The output results are presented in visibility classes (

Table 2. Deciview (dV) values and corresponding visibility classes and visual ranges (km) [77].

Deciviews (dV)	Visibility Classes	Visual Range (km)
≤25 dV	Clear	≥30 km
25 < dV ≤ 36	Moderate	10 ≤ km < 30
36 < dV ≤ 52	Low	2 ≤ km < 10
>52 dV	Poor	<2 km

) based on the estimated visibility index (deciview − dV) from Equation (4) [74]. The visual range presented in Table 2 was quantified using Koschmieder’s formula (Equation (5)), where the constant, K, is equal to 3.912 [72,75,76].

$$dV=10\times \ln \left({\displaystyle \frac{b_{ext}}{0.01}}\right)$$

(4)

$$Visualrange(\mathrm{k}\mathrm{m})={\displaystyle \frac{ConstantK}{b_{ext}}}$$

(5)

3.4. Modelling Evaluation

In Portugal, the Portuguese Environment Agency (APA) manages the air quality monitoring network, which provides hourly data on atmospheric concentrations for critical pollutants [78]. The hourly levels of PM₁₀ and PM_2.5 calculated using the WRF-SFIRE system were compared with the hourly measurements obtained from the Portuguese air quality monitoring network. The methods for measuring and processing PM₁₀ and PM_2.5 data follow the guidelines of the European Ambient Air Quality Directive (2008/50/EC). Accordingly, the reference methods for the sampling and measurement of the PM₁₀ and PM_2.5 values are described in EN 12341:1999, “Air Quality—Determination of the PM₁₀ fraction of suspended particulate matter—Reference method and field test procedure to demonstrate reference equivalence of measurement methods”, and EN 14907:2005, “Standard gravimetric measurement method for the determination of the PM_2.5 mass fraction of suspended particulate matter”, respectively [78].

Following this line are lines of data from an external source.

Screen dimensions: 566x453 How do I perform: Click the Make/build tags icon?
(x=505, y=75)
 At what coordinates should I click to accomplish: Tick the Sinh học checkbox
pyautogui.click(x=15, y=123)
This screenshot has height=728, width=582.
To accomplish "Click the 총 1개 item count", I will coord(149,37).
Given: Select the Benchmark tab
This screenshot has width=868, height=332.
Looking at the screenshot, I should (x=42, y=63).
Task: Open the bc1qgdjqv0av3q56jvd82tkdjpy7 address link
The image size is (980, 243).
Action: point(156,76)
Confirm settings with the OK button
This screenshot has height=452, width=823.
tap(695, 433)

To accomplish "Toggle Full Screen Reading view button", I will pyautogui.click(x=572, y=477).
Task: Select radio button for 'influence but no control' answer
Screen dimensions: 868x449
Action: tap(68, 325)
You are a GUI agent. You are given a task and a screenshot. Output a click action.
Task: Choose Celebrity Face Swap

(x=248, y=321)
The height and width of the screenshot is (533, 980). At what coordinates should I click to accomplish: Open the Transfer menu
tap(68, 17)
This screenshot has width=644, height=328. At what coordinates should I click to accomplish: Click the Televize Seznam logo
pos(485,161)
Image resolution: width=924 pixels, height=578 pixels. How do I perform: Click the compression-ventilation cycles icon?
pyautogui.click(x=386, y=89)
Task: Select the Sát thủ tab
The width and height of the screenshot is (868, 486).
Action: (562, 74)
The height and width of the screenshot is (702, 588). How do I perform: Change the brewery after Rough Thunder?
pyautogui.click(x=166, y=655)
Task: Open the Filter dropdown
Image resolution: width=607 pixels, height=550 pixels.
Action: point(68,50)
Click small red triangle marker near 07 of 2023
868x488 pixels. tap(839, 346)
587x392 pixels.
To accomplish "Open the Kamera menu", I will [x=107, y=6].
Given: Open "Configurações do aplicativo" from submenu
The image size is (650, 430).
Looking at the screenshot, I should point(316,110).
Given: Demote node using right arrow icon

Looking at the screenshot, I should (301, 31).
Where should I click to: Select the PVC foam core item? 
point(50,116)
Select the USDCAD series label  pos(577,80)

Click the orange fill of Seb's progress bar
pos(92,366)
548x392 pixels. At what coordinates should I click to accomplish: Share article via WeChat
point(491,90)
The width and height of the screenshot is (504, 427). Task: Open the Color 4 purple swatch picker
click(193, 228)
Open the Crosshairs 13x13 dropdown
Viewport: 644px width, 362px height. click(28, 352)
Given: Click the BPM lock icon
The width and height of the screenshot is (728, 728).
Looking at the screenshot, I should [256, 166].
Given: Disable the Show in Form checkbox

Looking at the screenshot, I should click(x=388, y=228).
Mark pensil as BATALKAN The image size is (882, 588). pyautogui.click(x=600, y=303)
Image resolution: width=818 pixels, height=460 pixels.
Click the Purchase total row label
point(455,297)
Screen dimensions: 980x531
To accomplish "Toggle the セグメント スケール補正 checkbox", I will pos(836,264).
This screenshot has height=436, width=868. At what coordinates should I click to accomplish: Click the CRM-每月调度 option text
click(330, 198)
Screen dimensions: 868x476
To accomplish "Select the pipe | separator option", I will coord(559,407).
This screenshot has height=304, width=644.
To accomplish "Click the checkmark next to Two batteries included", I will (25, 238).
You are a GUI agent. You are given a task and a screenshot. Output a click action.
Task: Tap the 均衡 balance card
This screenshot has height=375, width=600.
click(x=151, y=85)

The system’s performance was evaluated following the methodology outlined by Bossioli et al. [79], and the analysis integrated the following statistical parameters: correlation coefficient (r), mean bias (MB), root mean square error (RMSE), WRF-SFIRE average (WRF-SFIRE), and measured average (Obs). The spatial distribution of air quality monitoring stations across the country is uneven, with a higher spatial density in the most populated areas [39], and therefore, the assessment only included four air quality monitoring stations which were impacted by smoke emissions from the seven EWEs and satisfied the minimum data collection efficiency requirement of 75% (according to the code of practise). From these four monitoring stations, two are suburban background stations (i.e., EST and ILH), one is an urban traffic station (i.e., AVE), and another one is a rural background station (i.e., ERV). The altitudes of their locations range from 14 m to 68 m. Detailed information about each station is presented in

Table A1. Characteristics of air quality monitoring stations, including their ambient environments, influences, altitudes, and geographic coordinates (longitude and latitude).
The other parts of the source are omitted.